*** Supplied records ***
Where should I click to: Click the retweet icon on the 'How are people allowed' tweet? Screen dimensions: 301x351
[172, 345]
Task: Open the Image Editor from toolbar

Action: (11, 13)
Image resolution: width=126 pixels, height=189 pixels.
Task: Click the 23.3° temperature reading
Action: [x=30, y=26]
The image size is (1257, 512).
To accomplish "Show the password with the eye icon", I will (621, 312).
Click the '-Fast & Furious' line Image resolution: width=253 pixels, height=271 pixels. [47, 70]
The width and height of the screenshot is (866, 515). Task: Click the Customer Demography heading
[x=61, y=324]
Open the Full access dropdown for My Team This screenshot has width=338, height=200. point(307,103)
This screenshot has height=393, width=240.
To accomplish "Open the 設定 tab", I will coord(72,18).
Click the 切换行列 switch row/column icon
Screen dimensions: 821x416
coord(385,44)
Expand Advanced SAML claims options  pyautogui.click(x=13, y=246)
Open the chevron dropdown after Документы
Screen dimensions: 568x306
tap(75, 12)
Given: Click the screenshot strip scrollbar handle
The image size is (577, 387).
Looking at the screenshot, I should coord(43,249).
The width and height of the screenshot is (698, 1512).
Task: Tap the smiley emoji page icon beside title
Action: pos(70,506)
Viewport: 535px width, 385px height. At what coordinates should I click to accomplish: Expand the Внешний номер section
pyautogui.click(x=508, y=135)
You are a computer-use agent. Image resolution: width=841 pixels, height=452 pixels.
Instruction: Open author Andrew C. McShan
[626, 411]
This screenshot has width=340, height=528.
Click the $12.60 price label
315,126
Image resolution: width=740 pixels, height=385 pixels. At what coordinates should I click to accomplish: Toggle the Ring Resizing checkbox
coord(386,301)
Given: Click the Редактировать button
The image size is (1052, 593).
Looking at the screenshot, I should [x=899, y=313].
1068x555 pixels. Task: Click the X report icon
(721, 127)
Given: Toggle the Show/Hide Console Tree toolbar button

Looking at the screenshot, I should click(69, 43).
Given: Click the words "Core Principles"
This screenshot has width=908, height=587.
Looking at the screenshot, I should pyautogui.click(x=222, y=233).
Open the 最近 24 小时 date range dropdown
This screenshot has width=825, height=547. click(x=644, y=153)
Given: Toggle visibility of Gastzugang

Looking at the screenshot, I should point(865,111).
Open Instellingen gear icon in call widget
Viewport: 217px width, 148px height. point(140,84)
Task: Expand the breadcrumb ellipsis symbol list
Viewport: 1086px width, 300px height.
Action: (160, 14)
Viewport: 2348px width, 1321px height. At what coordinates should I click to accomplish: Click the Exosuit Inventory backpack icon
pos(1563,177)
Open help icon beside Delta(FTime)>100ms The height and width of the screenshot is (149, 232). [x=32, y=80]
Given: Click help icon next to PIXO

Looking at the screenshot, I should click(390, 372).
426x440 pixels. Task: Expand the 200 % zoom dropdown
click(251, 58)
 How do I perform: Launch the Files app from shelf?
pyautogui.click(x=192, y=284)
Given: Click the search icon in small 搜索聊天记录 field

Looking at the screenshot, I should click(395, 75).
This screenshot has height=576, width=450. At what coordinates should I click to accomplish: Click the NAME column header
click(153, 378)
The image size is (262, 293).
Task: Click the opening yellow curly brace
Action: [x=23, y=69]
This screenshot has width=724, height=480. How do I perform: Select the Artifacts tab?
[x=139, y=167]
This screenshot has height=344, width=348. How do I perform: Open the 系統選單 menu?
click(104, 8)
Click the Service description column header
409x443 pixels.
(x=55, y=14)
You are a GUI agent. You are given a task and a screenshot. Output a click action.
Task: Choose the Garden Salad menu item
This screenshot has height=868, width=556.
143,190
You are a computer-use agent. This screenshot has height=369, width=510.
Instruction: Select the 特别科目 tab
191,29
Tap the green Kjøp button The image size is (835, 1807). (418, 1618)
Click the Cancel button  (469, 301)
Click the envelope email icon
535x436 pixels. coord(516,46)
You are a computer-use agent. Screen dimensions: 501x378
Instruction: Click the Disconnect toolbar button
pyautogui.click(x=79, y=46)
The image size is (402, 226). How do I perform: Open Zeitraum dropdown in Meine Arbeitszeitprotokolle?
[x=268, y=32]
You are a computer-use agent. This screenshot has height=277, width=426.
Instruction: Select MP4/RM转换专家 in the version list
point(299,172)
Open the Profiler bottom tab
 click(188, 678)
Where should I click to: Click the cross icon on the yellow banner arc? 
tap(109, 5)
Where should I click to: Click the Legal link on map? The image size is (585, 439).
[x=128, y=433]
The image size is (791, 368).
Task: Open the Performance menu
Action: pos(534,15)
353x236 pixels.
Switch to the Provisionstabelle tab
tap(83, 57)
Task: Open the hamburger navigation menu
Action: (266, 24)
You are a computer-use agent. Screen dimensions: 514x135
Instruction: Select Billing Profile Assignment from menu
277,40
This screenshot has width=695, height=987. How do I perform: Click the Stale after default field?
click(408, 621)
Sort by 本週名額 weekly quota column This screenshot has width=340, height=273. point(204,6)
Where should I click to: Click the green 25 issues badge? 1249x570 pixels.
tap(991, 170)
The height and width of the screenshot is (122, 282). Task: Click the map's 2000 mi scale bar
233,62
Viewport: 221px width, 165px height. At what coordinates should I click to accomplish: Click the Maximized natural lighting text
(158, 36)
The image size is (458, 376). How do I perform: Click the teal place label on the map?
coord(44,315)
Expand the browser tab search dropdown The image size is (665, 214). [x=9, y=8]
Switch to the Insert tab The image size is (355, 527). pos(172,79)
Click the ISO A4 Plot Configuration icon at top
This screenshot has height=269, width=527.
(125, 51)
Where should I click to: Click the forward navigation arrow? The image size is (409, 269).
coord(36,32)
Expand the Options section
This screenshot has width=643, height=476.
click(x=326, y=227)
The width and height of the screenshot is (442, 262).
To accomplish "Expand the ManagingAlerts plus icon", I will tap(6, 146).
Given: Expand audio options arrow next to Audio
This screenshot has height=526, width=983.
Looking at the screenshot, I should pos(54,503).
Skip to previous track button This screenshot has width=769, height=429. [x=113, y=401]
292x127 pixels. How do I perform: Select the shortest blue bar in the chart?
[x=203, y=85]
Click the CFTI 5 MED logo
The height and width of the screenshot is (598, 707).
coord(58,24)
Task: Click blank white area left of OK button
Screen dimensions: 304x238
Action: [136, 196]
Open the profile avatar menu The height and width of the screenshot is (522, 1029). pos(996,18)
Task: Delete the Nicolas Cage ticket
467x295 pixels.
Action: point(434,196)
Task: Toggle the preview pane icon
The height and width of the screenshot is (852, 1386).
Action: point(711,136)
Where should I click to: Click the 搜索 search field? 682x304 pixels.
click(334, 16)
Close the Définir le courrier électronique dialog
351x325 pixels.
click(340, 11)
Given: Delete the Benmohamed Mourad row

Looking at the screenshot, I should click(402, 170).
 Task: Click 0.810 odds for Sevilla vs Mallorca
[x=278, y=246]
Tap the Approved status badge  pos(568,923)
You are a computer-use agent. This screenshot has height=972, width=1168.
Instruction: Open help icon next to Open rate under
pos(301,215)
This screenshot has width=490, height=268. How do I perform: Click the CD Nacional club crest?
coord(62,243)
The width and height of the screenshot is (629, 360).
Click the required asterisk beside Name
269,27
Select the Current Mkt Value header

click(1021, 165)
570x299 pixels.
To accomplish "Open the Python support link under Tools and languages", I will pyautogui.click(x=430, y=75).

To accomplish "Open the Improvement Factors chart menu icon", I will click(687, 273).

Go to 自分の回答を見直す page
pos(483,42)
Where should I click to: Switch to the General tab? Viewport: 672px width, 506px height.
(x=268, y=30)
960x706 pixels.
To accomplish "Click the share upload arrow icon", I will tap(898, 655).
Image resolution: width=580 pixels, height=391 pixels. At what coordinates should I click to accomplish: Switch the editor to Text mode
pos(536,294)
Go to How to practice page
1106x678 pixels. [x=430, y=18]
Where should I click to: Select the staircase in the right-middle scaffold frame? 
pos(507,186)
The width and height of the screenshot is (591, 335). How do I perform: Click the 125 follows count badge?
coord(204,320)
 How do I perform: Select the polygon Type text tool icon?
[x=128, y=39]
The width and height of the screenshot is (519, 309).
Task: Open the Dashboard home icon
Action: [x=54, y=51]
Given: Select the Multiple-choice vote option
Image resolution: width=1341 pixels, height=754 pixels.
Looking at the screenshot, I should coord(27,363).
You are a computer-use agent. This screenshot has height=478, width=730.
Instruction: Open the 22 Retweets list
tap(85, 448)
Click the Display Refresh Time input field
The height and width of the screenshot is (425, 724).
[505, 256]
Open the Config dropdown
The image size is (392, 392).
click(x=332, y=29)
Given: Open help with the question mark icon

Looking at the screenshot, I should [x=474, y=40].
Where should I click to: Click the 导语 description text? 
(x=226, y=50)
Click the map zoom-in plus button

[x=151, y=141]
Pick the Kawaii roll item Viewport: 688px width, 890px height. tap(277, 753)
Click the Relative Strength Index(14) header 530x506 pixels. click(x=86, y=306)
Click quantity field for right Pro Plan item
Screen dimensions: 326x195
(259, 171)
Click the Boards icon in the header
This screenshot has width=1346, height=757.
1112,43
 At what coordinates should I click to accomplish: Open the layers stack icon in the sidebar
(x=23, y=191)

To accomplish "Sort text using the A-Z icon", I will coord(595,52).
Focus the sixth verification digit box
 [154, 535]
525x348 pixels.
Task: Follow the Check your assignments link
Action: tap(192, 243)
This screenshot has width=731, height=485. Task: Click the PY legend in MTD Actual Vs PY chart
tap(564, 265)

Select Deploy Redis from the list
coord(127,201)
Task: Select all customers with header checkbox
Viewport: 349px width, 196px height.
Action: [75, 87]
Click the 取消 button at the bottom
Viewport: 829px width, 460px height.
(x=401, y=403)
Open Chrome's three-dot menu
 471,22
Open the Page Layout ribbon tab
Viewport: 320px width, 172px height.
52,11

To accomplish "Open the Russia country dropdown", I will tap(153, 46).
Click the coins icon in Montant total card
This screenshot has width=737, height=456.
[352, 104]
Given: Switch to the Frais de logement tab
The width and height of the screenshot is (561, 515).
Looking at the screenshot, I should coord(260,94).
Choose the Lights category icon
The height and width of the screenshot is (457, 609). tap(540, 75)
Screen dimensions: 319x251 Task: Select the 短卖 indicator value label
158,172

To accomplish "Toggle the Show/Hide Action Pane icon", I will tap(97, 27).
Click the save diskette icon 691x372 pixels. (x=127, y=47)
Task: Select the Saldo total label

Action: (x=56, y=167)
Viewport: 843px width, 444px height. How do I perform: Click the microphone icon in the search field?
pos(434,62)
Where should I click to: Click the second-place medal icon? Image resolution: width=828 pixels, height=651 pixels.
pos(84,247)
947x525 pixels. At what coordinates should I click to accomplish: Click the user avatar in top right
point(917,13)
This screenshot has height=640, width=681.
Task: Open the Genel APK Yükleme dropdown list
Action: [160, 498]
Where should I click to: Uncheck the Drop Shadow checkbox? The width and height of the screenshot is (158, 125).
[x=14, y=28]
*** End of Supplied records ***
Going back over the entries above, copy word for word every line from the one that has "Tap the Approved" on through the one that has "Given: Select the Multiple-choice vote option".

◆ **Exercise response**
Tap the Approved status badge  pos(568,923)
You are a computer-use agent. This screenshot has height=972, width=1168.
Instruction: Open help icon next to Open rate under
pos(301,215)
This screenshot has width=490, height=268. How do I perform: Click the CD Nacional club crest?
coord(62,243)
The width and height of the screenshot is (629, 360).
Click the required asterisk beside Name
269,27
Select the Current Mkt Value header

click(1021, 165)
570x299 pixels.
To accomplish "Open the Python support link under Tools and languages", I will pyautogui.click(x=430, y=75).

To accomplish "Open the Improvement Factors chart menu icon", I will click(687, 273).

Go to 自分の回答を見直す page
pos(483,42)
Where should I click to: Switch to the General tab? Viewport: 672px width, 506px height.
(x=268, y=30)
960x706 pixels.
To accomplish "Click the share upload arrow icon", I will tap(898, 655).
Image resolution: width=580 pixels, height=391 pixels. At what coordinates should I click to accomplish: Switch the editor to Text mode
pos(536,294)
Go to How to practice page
1106x678 pixels. [x=430, y=18]
Where should I click to: Select the staircase in the right-middle scaffold frame? 
pos(507,186)
The width and height of the screenshot is (591, 335). How do I perform: Click the 125 follows count badge?
coord(204,320)
 How do I perform: Select the polygon Type text tool icon?
[x=128, y=39]
The width and height of the screenshot is (519, 309).
Task: Open the Dashboard home icon
Action: [x=54, y=51]
Given: Select the Multiple-choice vote option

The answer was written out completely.